Background. Recent studies have highlighted a critical role for CD40 in the pathogenesis of renal injury and fibrosis. However, little is currently understood about the regulation of CD40 in this setting. Methods. We use novel Na/K-ATPase cell lines and inhibitors in order to demonstrate the regulatory function of Na/K-ATPase with regards to CD40 expression and function. We utilize 5/6 partial nephrectomy as well as direct infusion of a Na/K-ATPase ligand to demonstrate this mechanism exists in vivo. Results. We demonstrate that knockdown of the alpha 1 isoform of Na/K-ATPase causes a reduction in CD40 while rescue of the alpha 1 but not the alpha 2 isoform restores CD40 expression in renal epithelial cells. Second, because the major functional difference between alpha 1 and alpha 2 is the ability of alpha 1 to form a functional signaling complex with Src, we examined whether the Na/KATPase/Src complex is important for CD40 expression. We show that a gain-of-Src binding alpha 2 mutant restores CD40 expression while loss-of-Src binding alpha 1 reduces CD40 expression. Furthermore, loss of a functional Na/K-ATPase/Src complex also disrupts CD40 signaling.
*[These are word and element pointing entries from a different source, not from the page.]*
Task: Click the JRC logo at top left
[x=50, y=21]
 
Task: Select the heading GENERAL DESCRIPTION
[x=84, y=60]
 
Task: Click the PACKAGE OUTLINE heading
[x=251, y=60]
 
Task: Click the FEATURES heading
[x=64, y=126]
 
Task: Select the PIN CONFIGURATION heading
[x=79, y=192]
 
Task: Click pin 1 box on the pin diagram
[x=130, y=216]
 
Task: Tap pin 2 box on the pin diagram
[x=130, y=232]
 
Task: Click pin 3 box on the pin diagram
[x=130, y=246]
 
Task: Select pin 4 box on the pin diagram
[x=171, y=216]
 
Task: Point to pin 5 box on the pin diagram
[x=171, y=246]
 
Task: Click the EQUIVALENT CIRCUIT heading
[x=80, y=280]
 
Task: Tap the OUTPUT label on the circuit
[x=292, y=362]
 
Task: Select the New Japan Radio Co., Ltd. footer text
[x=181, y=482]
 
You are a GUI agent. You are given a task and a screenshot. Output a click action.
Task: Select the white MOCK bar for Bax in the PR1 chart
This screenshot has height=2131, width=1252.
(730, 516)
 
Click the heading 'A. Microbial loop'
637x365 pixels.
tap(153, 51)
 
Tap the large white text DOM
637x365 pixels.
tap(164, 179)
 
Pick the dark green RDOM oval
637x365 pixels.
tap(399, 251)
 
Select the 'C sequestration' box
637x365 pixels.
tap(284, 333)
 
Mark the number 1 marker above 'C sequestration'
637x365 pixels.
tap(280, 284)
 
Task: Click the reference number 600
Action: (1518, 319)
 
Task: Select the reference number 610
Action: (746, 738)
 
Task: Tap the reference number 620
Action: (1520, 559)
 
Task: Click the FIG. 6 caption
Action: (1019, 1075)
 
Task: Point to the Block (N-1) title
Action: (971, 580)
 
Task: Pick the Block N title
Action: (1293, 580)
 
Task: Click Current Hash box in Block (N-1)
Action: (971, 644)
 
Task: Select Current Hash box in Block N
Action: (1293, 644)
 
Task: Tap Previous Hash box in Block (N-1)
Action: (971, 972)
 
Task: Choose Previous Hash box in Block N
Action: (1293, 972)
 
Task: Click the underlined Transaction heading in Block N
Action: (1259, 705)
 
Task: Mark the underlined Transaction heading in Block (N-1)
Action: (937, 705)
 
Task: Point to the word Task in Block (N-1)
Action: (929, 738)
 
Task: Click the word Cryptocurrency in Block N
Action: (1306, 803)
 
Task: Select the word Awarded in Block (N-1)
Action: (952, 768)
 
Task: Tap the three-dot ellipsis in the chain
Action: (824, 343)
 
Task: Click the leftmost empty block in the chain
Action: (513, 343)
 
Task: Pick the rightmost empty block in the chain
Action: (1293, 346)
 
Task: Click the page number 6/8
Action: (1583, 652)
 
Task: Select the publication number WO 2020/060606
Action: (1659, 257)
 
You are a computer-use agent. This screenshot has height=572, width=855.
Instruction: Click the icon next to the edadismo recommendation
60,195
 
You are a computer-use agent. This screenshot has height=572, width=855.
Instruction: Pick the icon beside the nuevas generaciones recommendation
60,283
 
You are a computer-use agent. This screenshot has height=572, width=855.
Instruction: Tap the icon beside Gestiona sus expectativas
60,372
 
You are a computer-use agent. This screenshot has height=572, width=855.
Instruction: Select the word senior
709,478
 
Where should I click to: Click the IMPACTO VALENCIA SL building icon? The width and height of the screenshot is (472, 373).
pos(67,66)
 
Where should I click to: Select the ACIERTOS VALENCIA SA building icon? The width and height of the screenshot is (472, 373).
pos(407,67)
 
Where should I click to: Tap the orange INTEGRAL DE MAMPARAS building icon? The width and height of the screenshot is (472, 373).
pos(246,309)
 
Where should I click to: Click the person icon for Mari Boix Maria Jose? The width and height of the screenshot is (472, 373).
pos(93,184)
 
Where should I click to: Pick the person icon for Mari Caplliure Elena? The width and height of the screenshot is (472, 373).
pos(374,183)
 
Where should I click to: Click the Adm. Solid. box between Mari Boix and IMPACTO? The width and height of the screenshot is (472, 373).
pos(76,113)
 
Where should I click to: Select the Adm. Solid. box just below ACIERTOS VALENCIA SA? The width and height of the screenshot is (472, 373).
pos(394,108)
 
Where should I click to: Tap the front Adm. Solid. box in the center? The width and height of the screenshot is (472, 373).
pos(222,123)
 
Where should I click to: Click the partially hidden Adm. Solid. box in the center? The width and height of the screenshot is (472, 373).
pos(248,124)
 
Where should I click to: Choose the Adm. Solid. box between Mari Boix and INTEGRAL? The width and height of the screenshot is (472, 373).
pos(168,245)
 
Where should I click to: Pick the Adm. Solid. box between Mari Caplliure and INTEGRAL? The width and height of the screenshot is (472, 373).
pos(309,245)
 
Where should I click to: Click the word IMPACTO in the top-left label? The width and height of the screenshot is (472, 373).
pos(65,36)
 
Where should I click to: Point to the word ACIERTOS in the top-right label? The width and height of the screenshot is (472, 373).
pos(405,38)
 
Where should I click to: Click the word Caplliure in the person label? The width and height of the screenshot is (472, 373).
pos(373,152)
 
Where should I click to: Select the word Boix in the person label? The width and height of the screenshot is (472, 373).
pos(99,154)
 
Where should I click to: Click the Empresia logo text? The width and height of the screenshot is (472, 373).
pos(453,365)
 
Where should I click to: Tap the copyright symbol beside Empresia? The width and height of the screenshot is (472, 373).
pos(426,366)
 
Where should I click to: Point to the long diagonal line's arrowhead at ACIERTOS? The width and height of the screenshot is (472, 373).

Importantly, we show that use of a specific Na/K-ATPase/Src complex antagonist, pNaKtide, can attenuate cardiotonic steroid (CTS)-induced induction of CD40 expression in vitro. Conclusions. Because the Na/K-ATPase/Src complex is also a key player in the pathogenesis of renal injury and fibrosis, our new findings suggest that Na/K-ATPase and CD40 may comprise a pro-fibrotic feed-forward loop in the kidney and that pharmacological inhibition of this loop may be useful in the treatment of renal fibrosis.